• **Consignes**:
A. Indiquez, pour chacune des affirmations suivantes, si elle concorde avec l'extrait sur Placebo : (i) Placebo emprunte beaucoup au Stabat Mater de Pergolèse ; (ii) les six mouvements de l'œuvre commencent et se terminent dans la même clef ; (iii) selon Nicola Lecca, l'œuvre fut écrite par Pergolèse lui-même. Justifiez chaque oui ou non par les mots décisifs de l'extrait, cités à l'identique.
B. Selon l'extrait sur Placebo, pourquoi Marie, en tant que mère, relève-t-elle d'une construction sociale appartenant à la réalité historique ? Répondez en une à trois phrases.

Les implications d’une œuvre comme Placebo sont inhérentes. Dans la première partie, que l’on peut décrire comme mariale, la féminité est subsumée sous le manteau de la maternité et cette libido maternelle est mise en correspondance ultime avec le thème de la mort. Le concept chrétien de la mère vierge est transformé en une métaphore du « devenir femme ». En tant qu’image religieuse la plus signifiante du monde occidental, la Vierge Marie se charge, bien que non officiellement, d’un statut de déesse catholique, mais, en tant que Marie mère, se révèle être une construction sociale appartenant à la réalité historique en ce qu’elle est un instrument de surveillance et de contrôle. Plusieurs traits fondamentaux s’assemblent dans le personnage de Marie qui émerge comme la nouvelle Eve dans la seconde partie. C’est un objet d’amour imaginaire, qui remplace la libido masculine interdite.

 

Sapphic moments during the premiere of ‘Placebo’ © Chorregie Festival Maribor
Sapphic moments during the premiere of ‘Placebo’ © Chorregie Festival Maribor

 

Le véhicule des idées jusqu’ici discutées est, bien naturellement, la musique. Et Placebo emprunte énormément au Stabat Mater de Giovanni Battista Pergolesi (1710-1736) avec ses textes iconiques et émouvants ‘Stabat Mater Speciosa’ et ‘Stabat Mater Dolorosa’ de Jacopone de Todi (1230/1236-1306). L’œuvre ne fut pas écrite par le compositeur mais, selon le romancier italien contemporain Nicola Lecca, par « Dieu qui, en un mot, utilisa Pergolèse. »[6]

Le temps écoulé n’a pas, semble-t-il, affecté l’ambiguïté sexuelle de l’œuvre de Pergolèse. Mais la réception est fluctuante, et des écrivaines féministes comme Julia Kristeva[7] se sont heurtées à des difficultés en reliant la musique à la nouvelle éthique féminine. Tel est le paradoxe : la Vierge Marie donne le jour à Dieu, mais « lui doit allégeance », règne sur les Cieux mais « s’agenouille devant son fils » ; elle jouit du privilège d’une naissance sans péché mais « renonce à son corps pour rester sans tache ».[8]

Comme Richard Will le montre dans un essai incisif sur le compositeur où, parmi d’autres objets essentiels, il étudie le point de vue de Kristeva :

 

Le jeune Pergolèse… se mourait de la tuberculose en écrivant son immortel Stabat Mater… L’homme triomphe de l’impensable, la mort, en postulant l’amour maternel à sa place. A l’instar du XVIIIe siècle, offusqué de la ‘féminité’ de Pergolèse, cette célébration de la chaleur maternelle dans le Stabat Mater peut suggérer une portée féministe.[9]

 

La place manque malheureusement ici pour décrire les descriptions et supplications de l’œuvre. Il suffit de dire que le projet-clé semble délibéré. La doctrine des affections est parfaitement maîtrisée alors que le mi bémol majeur est supplanté par le ré majeur, et le fa majeur par le fa mineur. Cinq des six mouvements, en outre, commencent et se terminent dans la même clef. Au niveau local, il y a peu de répit en matière de dissonance. La maternité est marquée par la douleur. Mais, pour poursuivre sur les catégories suggérées par Kristeva :

 

En dépit de sa valorisation de la maternité, sa façon de l’identifier à l’expression incarnée de l’amour inconditionnel conduit à la même sorte de coercition que Liguori pratiquait sur la Vierge Marie. De quel moyen d’action une femme dispose-t-elle lorsque, dépourvue de mots, elle ne peut répondre aux demandes d’immortalité qu’avec l’étreinte de ses bras ? (Ibid. p. 608)

• **Données fournies**:
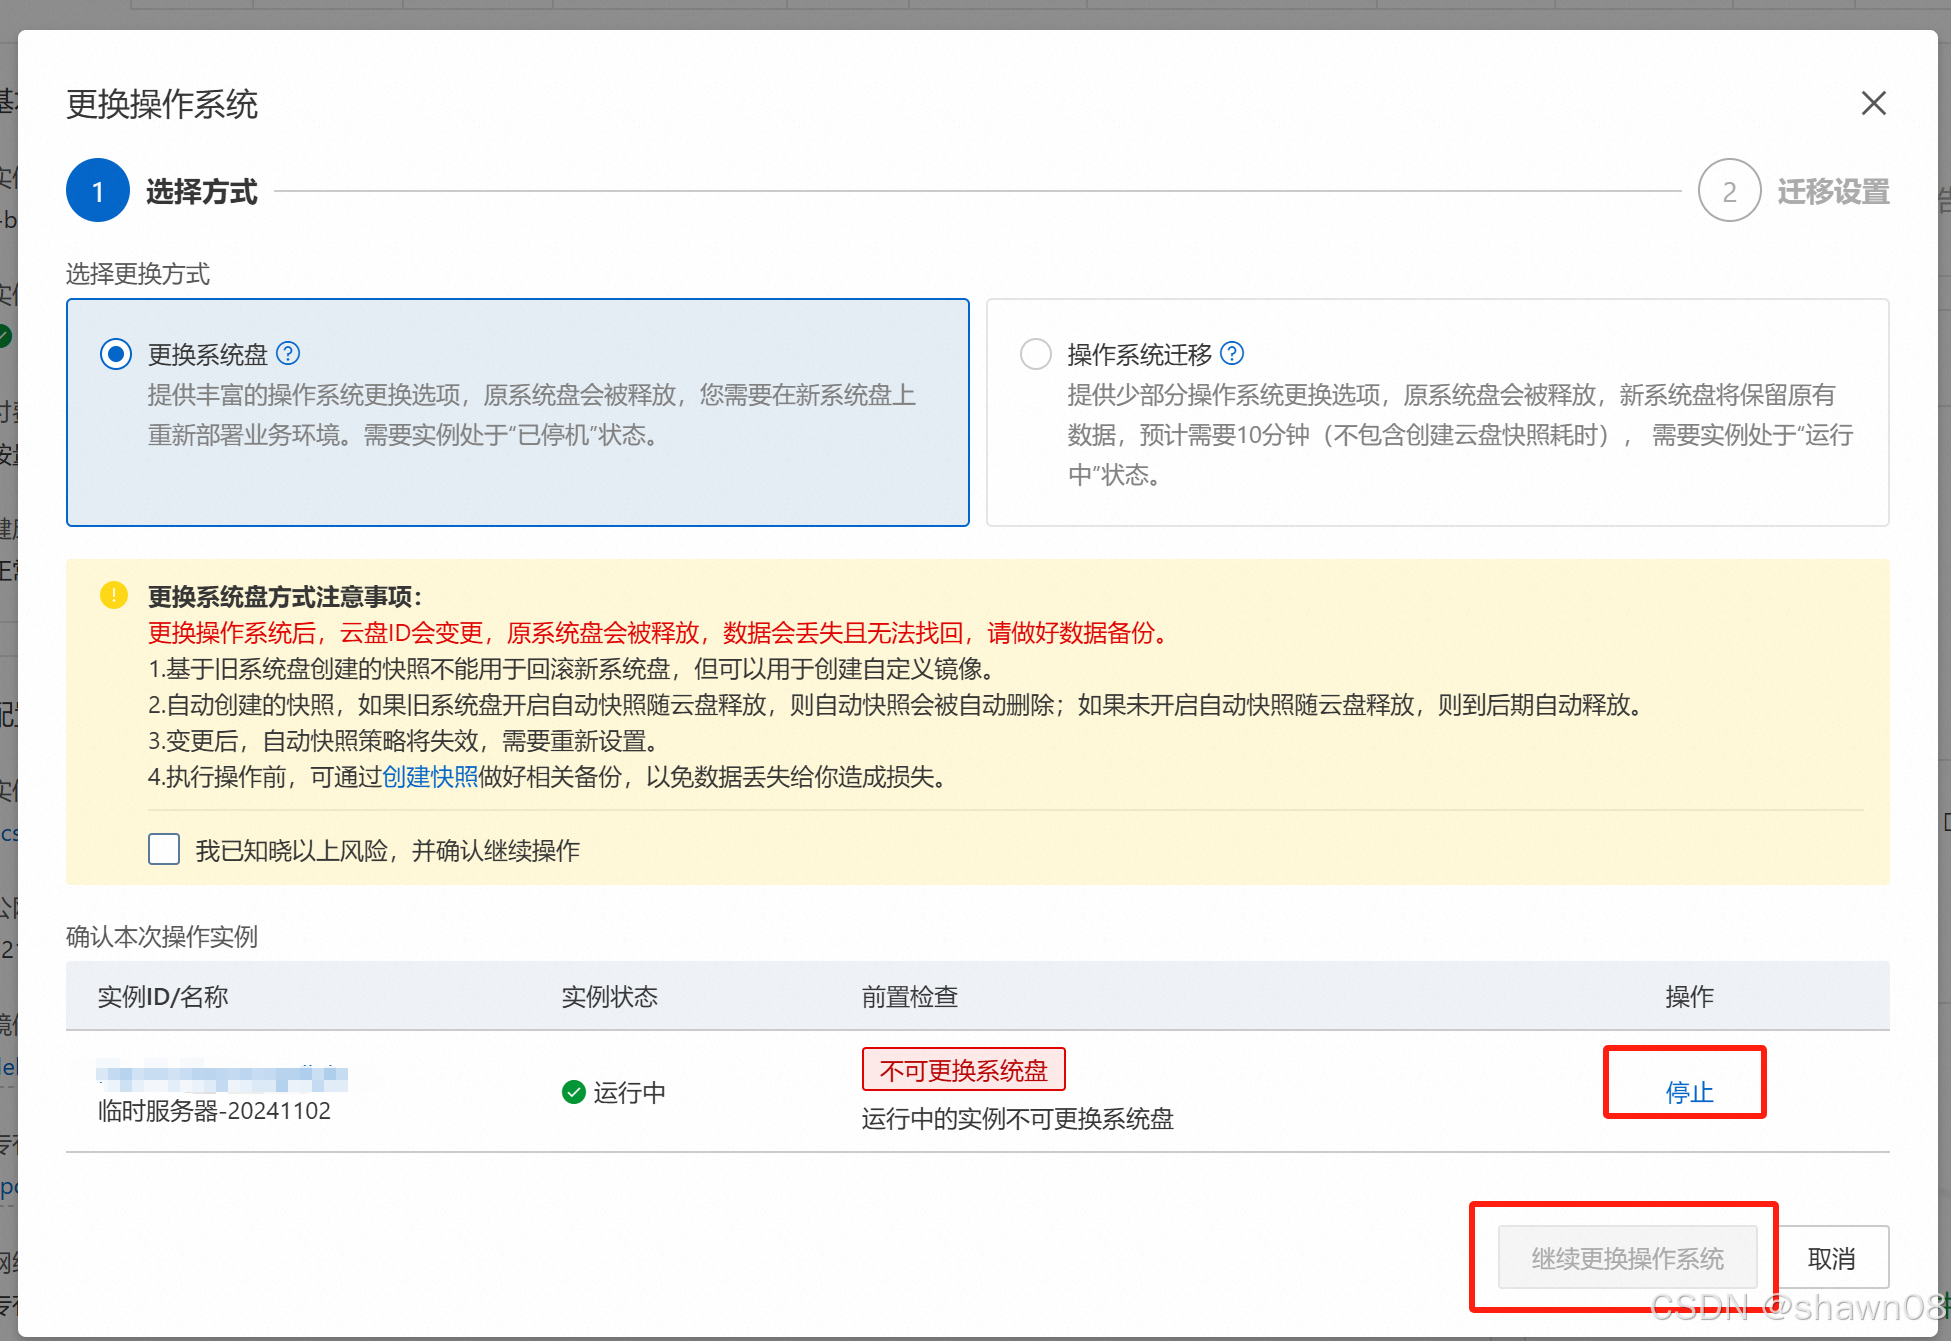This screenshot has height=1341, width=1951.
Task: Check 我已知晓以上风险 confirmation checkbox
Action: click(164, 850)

• **Réponses attendues**:
A.
(i) Oui : « Placebo emprunte énormément au Stabat Mater de Giovanni Battista Pergolesi ».
(ii) Non : « Cinq des six mouvements, en outre, commencent et se terminent dans la même clef. »
(iii) Non : « L’œuvre ne fut pas écrite par le compositeur mais, selon le romancier italien contemporain Nicola Lecca, par « Dieu qui, en un mot, utilisa Pergolèse. » »

B. En tant que Marie mère, elle relève d'une construction sociale appartenant à la réalité historique parce qu'elle est un instrument de surveillance et de contrôle. Elle se distingue ainsi du statut non officiel de déesse catholique dont elle se charge en tant qu'image religieuse.